### 課題の目的
妻の出産の日を振り返る文章を、最後の文の後から書き進めてください。

妻の出産が始まったとの連絡があってから、3~4時間がすぎていました。
ずいぶんと長い時間がたった気がしました。
何も手に付くはずもなく、ぼんやりとテレビを見ていました。
テレビの解説者が手に持った駒をあやまって、落としてしまいました。
その瞬間、わたしの頭に、なんともいえない不安が宿ったのを今でも覚えています。

ただの思い過ごしだと、思い直すのですか、私の頭に宿った不安は消えてくれませんでした。
でもそれは、神の慈悲(じひ)だったのですね。
次に起きる出来事に、私が動転しないよう、冷静に行動できるよう、あらかじめ心の準備をさせてくれていたのだと思います。

それから、30分ほどして、義父より電話がありました。
「出産の最中に、子供が亡くなったこと。胎盤剥離(たいばんはくり)だったということ。
〇子(妻)も、出血が止まらなくて、〇〇病院に救急車で運ばれたこと。」
そんな内容でした。

私は義父の電話を聞きながら、意外にも冷静に判断している自分がいて、我ながら驚いていました。
きっと、神が前もってそんな事態を、私に予感として、知らせてくれていたからなのだと思います。

### 保存データ

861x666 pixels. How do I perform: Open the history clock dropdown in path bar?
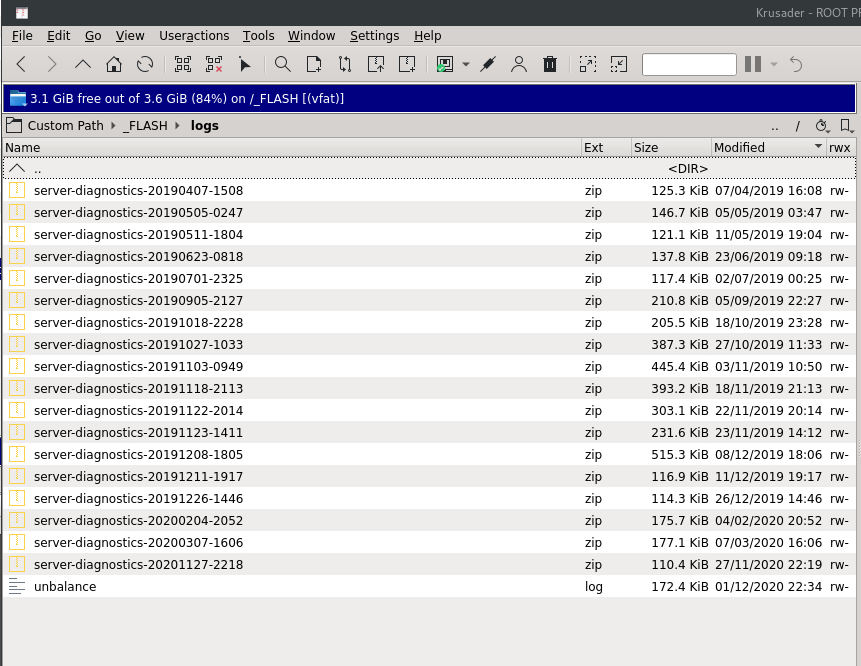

### 課題の結果
ですから、さきほど、神の慈悲なのだと書いたのです。

もう一人の自分がいて、事態を冷静に分析していました。
「お前が今、くよくよ悔やんでも、子供が戻ってくるわけでもない。時間がもどせるわけでもない。
だから、子供が亡くなったことは、今はもう忘れなさい。
ただ、妻とは結婚したばかりで、いま妻に死なれると、かなりお前も困るだろうから…
だから、これから、妻が助かるような決断をしなさい。」
そう、もう一人の自分が言っていました。

その瞬間、すっと、心がさだまり、長年止めるに止めれなかったタバコを、一生涯止めることを神に誓いました。
次に、妻のもとに行くにあたり、事故にあわないよう、注意して運転することを自分に言い聞かせ、両親にことの次第(しだい)を書き置きして、妻のもとに向かいました。